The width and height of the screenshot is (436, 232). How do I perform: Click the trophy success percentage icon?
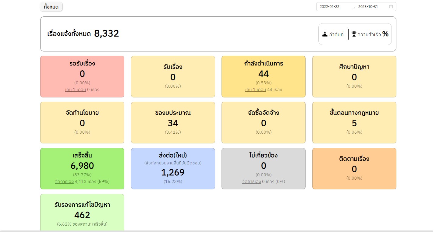coord(354,34)
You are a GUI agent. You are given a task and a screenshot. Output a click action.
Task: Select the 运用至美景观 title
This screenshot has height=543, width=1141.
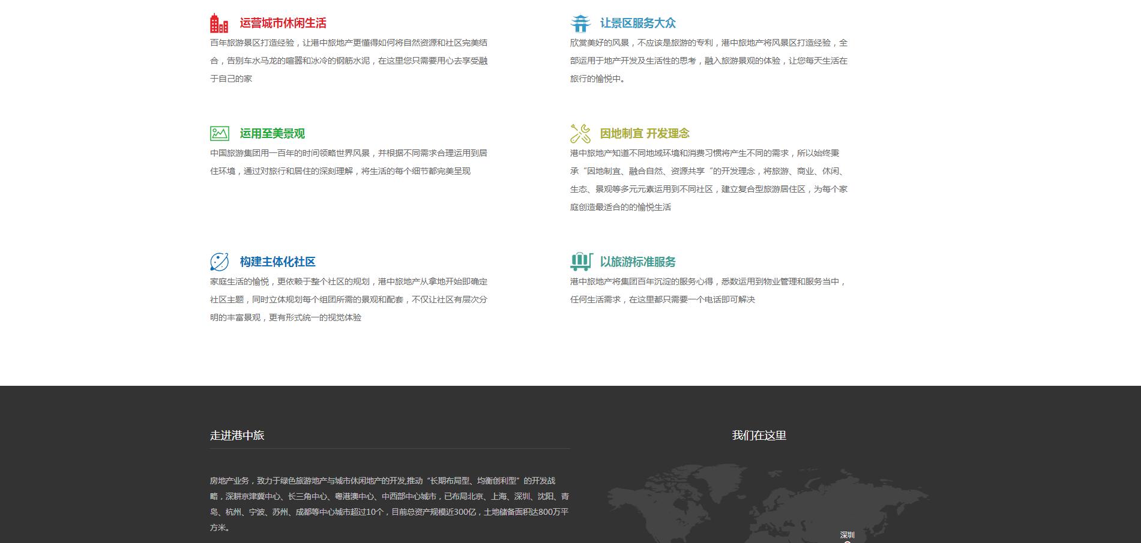272,134
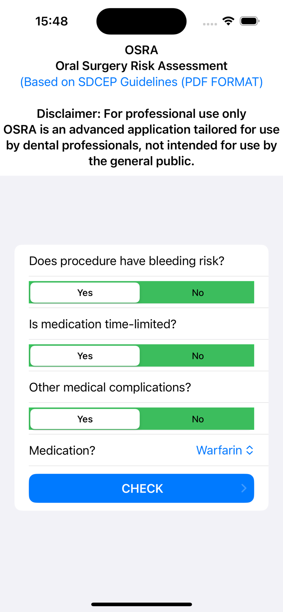Open the SDCEP Guidelines PDF link
Screen dimensions: 283x612
click(x=142, y=82)
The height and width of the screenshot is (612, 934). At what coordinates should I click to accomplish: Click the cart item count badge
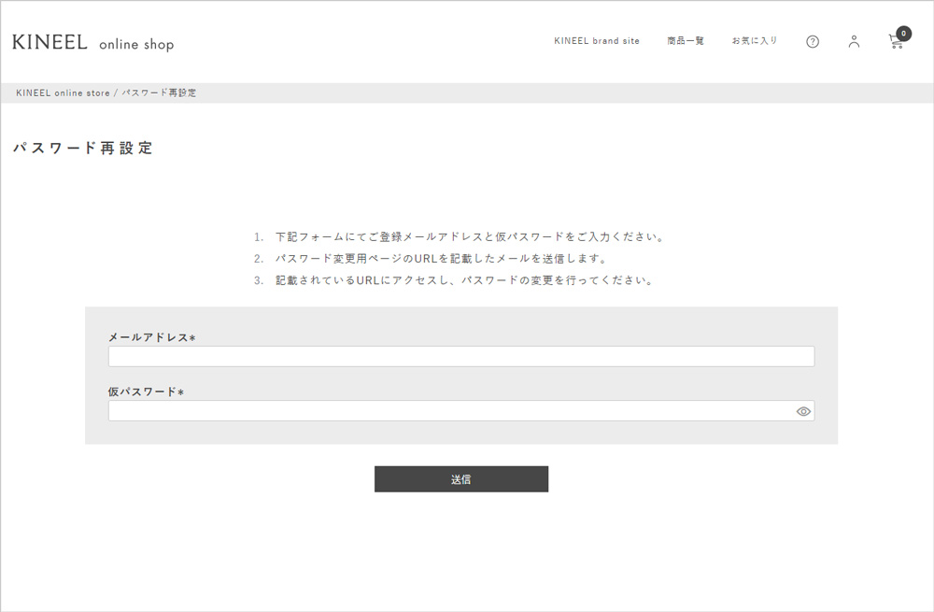click(x=903, y=34)
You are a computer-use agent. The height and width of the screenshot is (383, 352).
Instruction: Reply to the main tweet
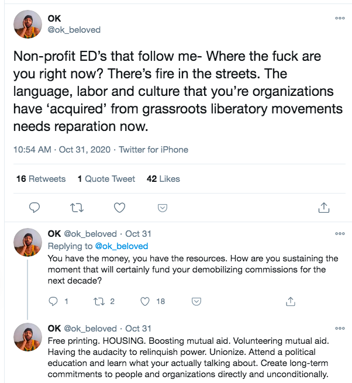coord(34,208)
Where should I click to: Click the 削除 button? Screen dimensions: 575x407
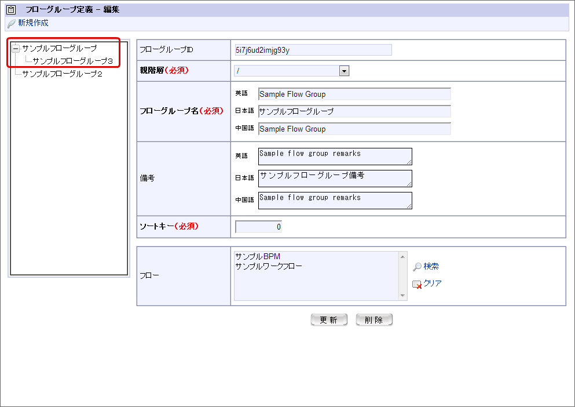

_Exercise goal_
Skip all pictures. Then give again, exactly, each line from the line holding "You are a GUI" through the last line of the listing above, both ends included.

_Finished task_
You are a GUI agent. You are given a task and a screenshot. Output a click action.
Task: Select the 运用至美景观 title
This screenshot has height=543, width=1141.
272,134
Open the SDCEP Guidelines PDF link
Screen dimensions: 283x612
click(x=142, y=82)
The height and width of the screenshot is (612, 934). At what coordinates should I click to accomplish: Click the cart item count badge
click(x=903, y=34)
You are a computer-use agent. The height and width of the screenshot is (383, 352).
Instruction: Reply to the main tweet
coord(34,208)
Where should I click to: Click the 削除 button? Screen dimensions: 575x407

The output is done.